The appeals court noted that a closely held corporation’s share value is usually reached using the earning, liquidation (or underlying asset) or comparable sale approach. It also pointed out that, in a divorce proceeding, the objective of a business valuation is to determine FMV as of the date of trial.

However, the wife’s expert’s calculation didn’t seek FMV. Moreover, the expert didn’t use a current appraisal of the business as part of the calculation of present share value. Instead, the expert used the historical value of the company in 2007 as the starting point.

The appellate court acknowledged that a trial court generally can accept the opinion of one expert on value over another and can prefer one valuation method over others based on the particular facts of the case. But it explained that, when an expert’s testimony doesn’t attempt to determine FMV, a trial court simply can’t find it more persuasive and credible than another valuation. And it can’t rely on such testimony in valuing the shares.

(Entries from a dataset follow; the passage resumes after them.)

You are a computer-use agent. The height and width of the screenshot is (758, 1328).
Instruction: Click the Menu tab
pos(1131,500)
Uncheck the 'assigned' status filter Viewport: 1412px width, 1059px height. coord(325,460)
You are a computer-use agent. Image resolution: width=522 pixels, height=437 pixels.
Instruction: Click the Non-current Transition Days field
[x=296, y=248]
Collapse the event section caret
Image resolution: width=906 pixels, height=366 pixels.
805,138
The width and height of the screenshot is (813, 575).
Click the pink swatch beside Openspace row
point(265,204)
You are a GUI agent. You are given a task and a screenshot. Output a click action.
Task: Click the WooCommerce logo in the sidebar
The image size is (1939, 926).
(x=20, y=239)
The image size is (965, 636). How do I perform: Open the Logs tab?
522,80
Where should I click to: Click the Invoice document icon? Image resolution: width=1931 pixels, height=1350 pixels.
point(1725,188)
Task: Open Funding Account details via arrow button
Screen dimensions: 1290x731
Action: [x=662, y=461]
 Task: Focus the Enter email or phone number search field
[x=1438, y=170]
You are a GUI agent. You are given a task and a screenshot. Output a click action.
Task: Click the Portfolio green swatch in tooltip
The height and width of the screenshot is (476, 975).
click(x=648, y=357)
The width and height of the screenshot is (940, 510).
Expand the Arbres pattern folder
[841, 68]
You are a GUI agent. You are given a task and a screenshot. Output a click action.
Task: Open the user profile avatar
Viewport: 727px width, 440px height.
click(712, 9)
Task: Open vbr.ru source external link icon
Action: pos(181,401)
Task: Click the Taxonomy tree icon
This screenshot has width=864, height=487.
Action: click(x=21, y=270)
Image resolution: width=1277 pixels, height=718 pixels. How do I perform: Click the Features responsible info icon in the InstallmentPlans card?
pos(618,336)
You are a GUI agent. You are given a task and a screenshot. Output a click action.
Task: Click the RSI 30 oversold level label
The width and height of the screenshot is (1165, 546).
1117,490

The trial court, therefore, had misapplied the law. The appeals court reversed and remanded for a proper determination of the value of the business as of the date of the divorce.

Easier isn’t better

The main lesson in Wood is that it’s critical to ensure that a valuation is seeking the appropriate standard of value for the matter at hand. But the case provides a secondary lesson as well: Although the valuation formula in the husband’s buy-sell agreement didn’t harm him here, it could in other situations.

Say, for example, the husband was involved in a dispute over how much he was required to pay a co-owner who was exiting the company. Using a formula like that in the Wood case, he could end up paying the co-owner about three times as much as he would if FMV were determined under traditional methods.

It may seem easier and cheaper to include a valuation formulation in a buy-sell agreement than to provide for an independent appraisal. But it’s not advisable because formulas often are overly simplified. They may rely primarily on preset multiples of historical earnings or on current book value. Such formulas often exclude subjective, but important, factors such as the company’s risk premium and future growth rate, current economic conditions, and other key factors that involve professional judgment and analysis. A full valuation by an independent appraiser can account for all critical elements.

Drafting a solid agreement

Depending on the jurisdiction, an enforceable buy-sell agreement should provide for an up-to-date appraisal. A valuation expert can work with you and your client to draft a solid agreement, as well as provide a current appraisal when needed, whether for purposes of divorce, ownership changes or other reasons.